PPS: non lo sono. Il barista non ha voluto 50 fiorini per il caffè.
"Brava, io la accètterei per davvero, in senso letterale!"
A parte l'umorismo di dubbio gusto, quello che è avete appena letto non è uno scambio di battute da bar, ma una conversazione sentita in un bar, riportata quasi in diretta dalla sottoscritta, con una differita di appena due minuti. Erano le 10.54 e la tizia dispensatrice di filosofia spicciola da cappuccino stava facendo colazione. A Budapest, dove abito, nessuno fa colazione alle 10.54, al massimo io a lavoro, quando la faccio prima dell'ora in cui gli altri pranzano. A Budapest, per la dirla tutta, non ci sono bar nel vero senso della parola - no, non lo so quale sia questo senso. Se lo scopro ve lo dico - il caffè si beve a sedere, con calma, a tavolino e non al bancone. Quindi vi ho già fatto dedurre che non siamo a Budapest, io e il mio carapace. Resta da capire dove siamo e qui, mentre la donna di prima lascia il locale, interviene di nuovo il barista della battuta di poco fa:
"Ciao zia!"
Milano, ancora Milano. Aria purificata, sto respirando vera aria purificata, lo sostiene la targhetta sul muro di questa bettola piena di elenchi del telefono che non usa più nessuno. Ho un sacco di cose da fare, quindi ne prendo uno e inizio a sfogliarlo. C'è sempre tempo per una lettura edificante. 1805 pagine di storie, personaggi, possibili scherzi. Solo 1805, perché è il volume dei cognomi dalla emme alla zeta, signori miei, non sono così pochi gli utenti milanesi! Versione integrale, mica Oscar Mondadori, dopo Milano ci sono tutti i classici, da Assago a Vimodrone. Lo ripongo, troppa cultura per oggi, ieri non ho dormito. Ieri l'altro un poco sì. Sono di nuovo nel tunnel e dire che in quanto tartaruga dovrei dormire tutta la stagione e parte della successiva! La vita di città mi ha rovinato, le città mi fanno male. Budapest mi fa addirittura soffrire. Stanotte ne guardavo i muri peggiori mentre il treno lasciava la stazione di Nyugati, che non è un altro posto ma una parola che vuol dire "occidentale", e pensavo che la amo proprio se soffro a lasciarla cinque giorni, se sto male al punto di doverle sussurrare in inglese, come una canzone, di aspettarmi, that I will come back, that I wanna stay here with her beauty and her uglyness and her terrible smell of life, oh it's so bad I cannot live in an other place right now. Poi ho riflettuto meglio di fronte al controllore incerto se disturbare il mio delirio o lasciarmi incontrollata e che soprattutto non voleva mettere piede nel mio scompartimento prima che chiudessi il finestrino cui stavo affacciata. Che momento di squallido romanticismo solitario, vieni qui controllore fammi compagnia con la tua voce grottesca, nel senso che sembra tu mi stia parlando da un anfratto di roccia bello profondo e pieno di calcare di quello che ha fatto scollare la guarnizione della nostra doccia che ora schizza fino a Vienna. Guarda controllore casa mia è proprio dietro a quei palazzi, vedi, davanti a quello spiazzo enorme vuoto dove un tempo c'era un edificio bello grosso e ora niente e allora se tira un nodo di vento sembra che ci sia la tempesta, dalla mia finestra. Pensa il mio coinquilino che ora è in casa che dorme, auguriamogli di dormire bene, torneremo presto. E mentre penso questo, controllore, capisco che non è romanticismo il mio. Solo ubriacatura da sonno. Niente alcol, solo bisogno di dormire.
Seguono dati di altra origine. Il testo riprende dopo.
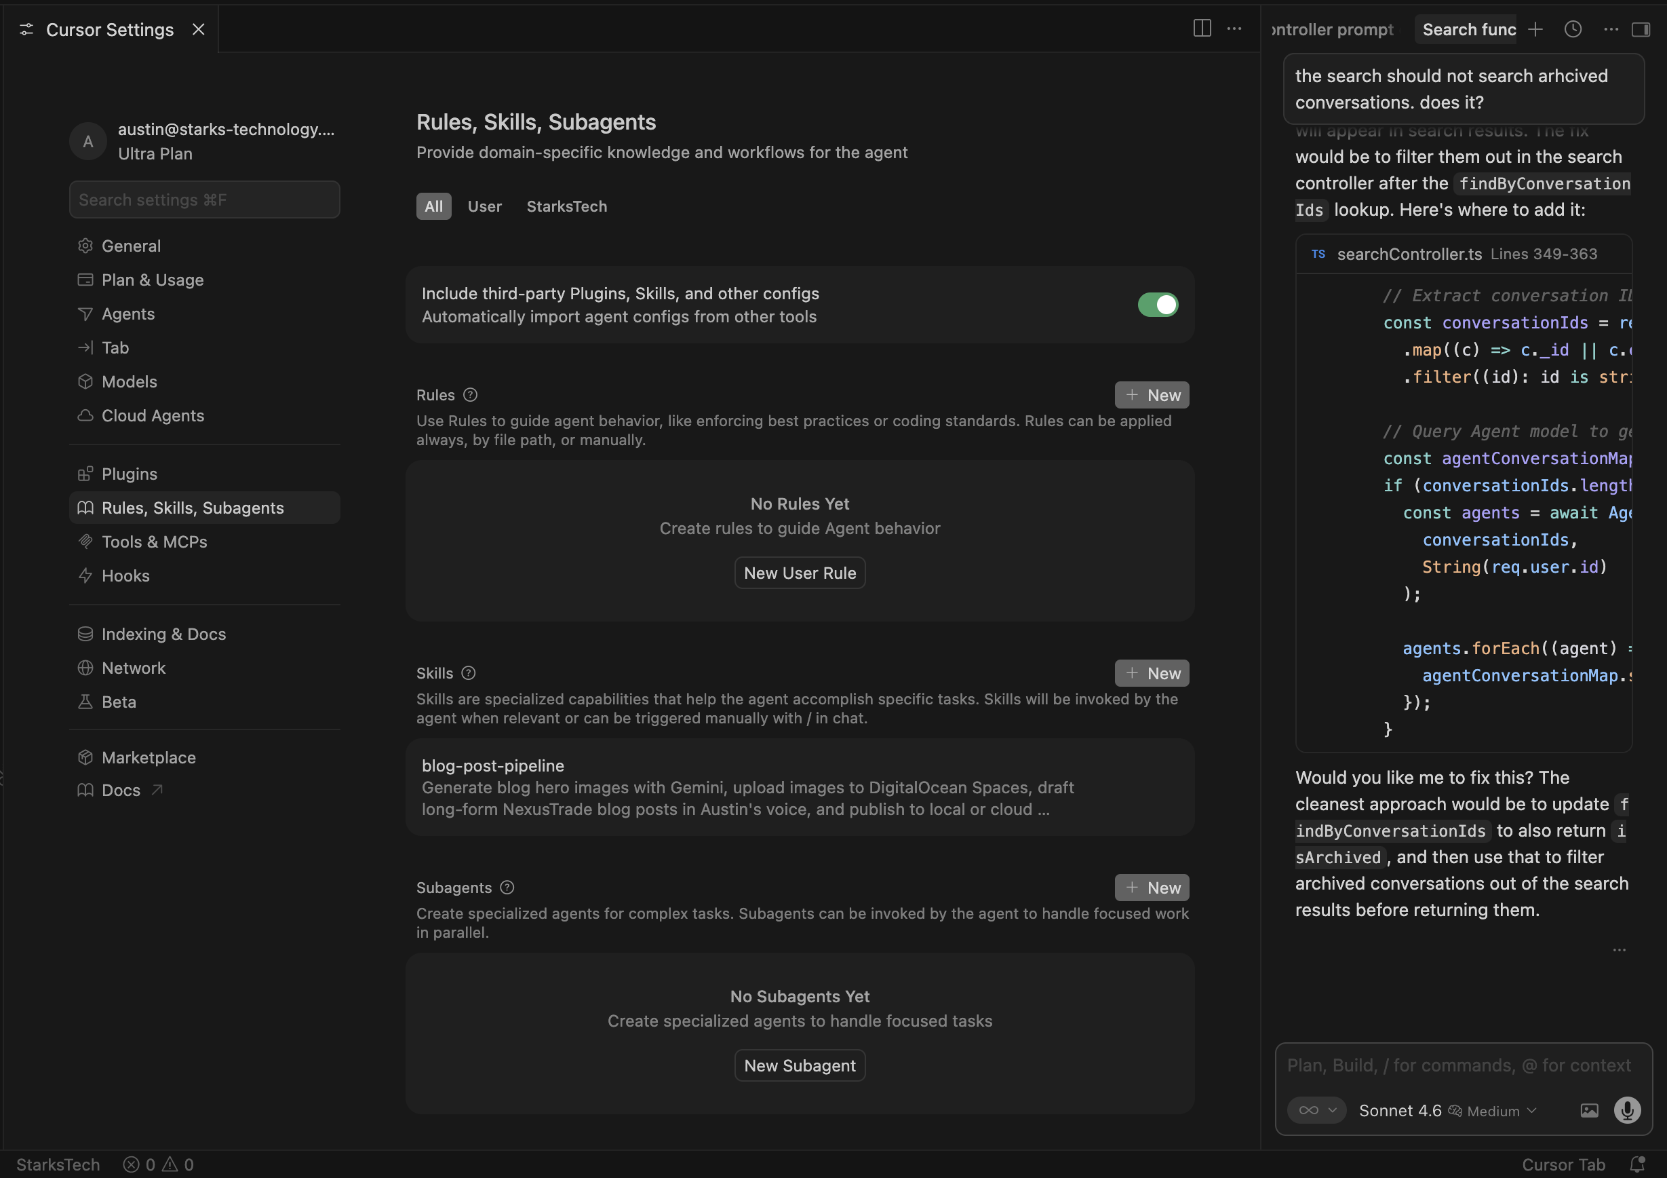Open the Network settings section
This screenshot has width=1667, height=1178.
pyautogui.click(x=133, y=667)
E Milano e sempre Milano. A Budapest la gente parla di numeri, di tram e di quello che ha visto mangiare a qualcun altro.
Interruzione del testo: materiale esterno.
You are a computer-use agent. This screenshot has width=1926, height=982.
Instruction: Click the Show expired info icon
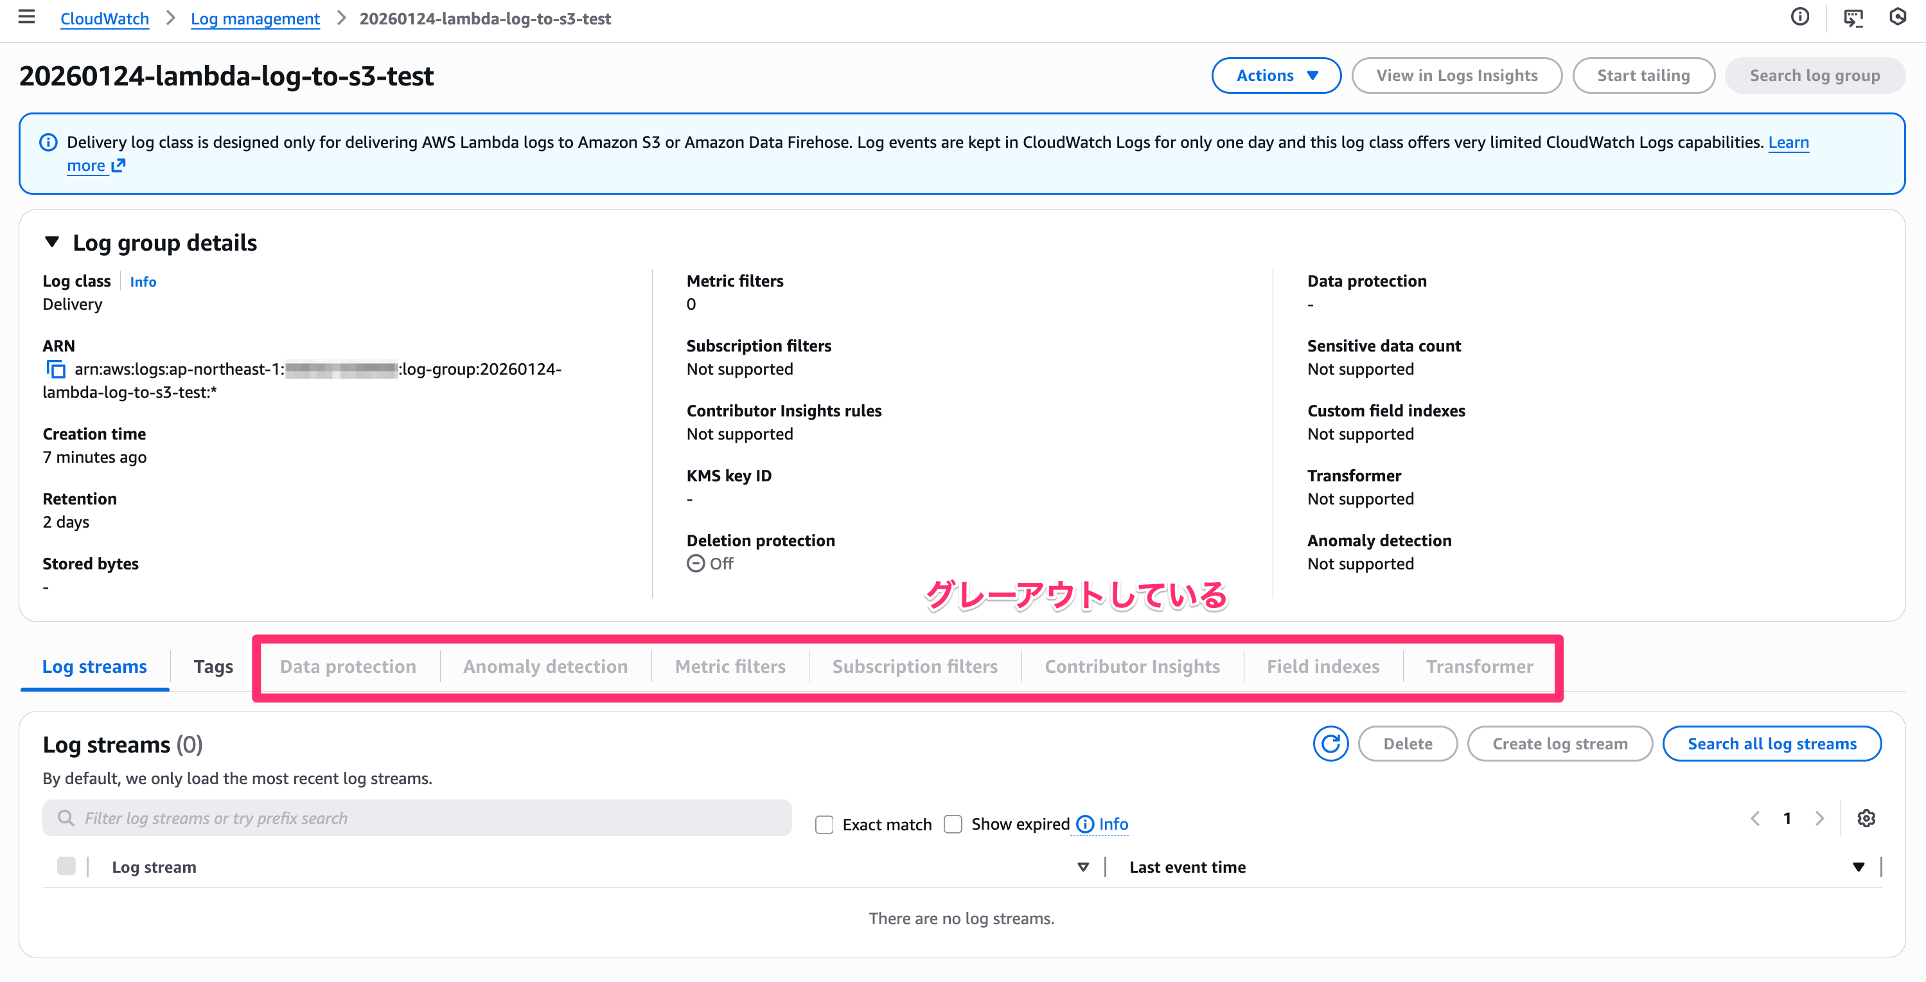point(1085,824)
A Milano la gente parla, sempre lei, la gente, cioè nessuno in particolare e comunque non io, io che potresti essere anche tu, noi non li facciamo mai i discorsi della gente, vero, non li fa nessuno ossia tutti, a Milano la gente parla della nebbia, della pioggerillina sottile, di quante ore ha lavorato.
Poi mi dicono che non sono i luoghi a fare la differenza.
Se è così allora accettiamoli, no?
PS: mentre concludevo il barista ha spostato un tavolino sollevandoselo fino a sopra la testa e ha sfogato lo sforzo con il suono "Oppà!", che credevo fosse un'esclusiva magiara. Forse davvero i luoghi sono tutti uguali.
PPS: non lo sono. Il barista non ha voluto 50 fiorini per il caffè.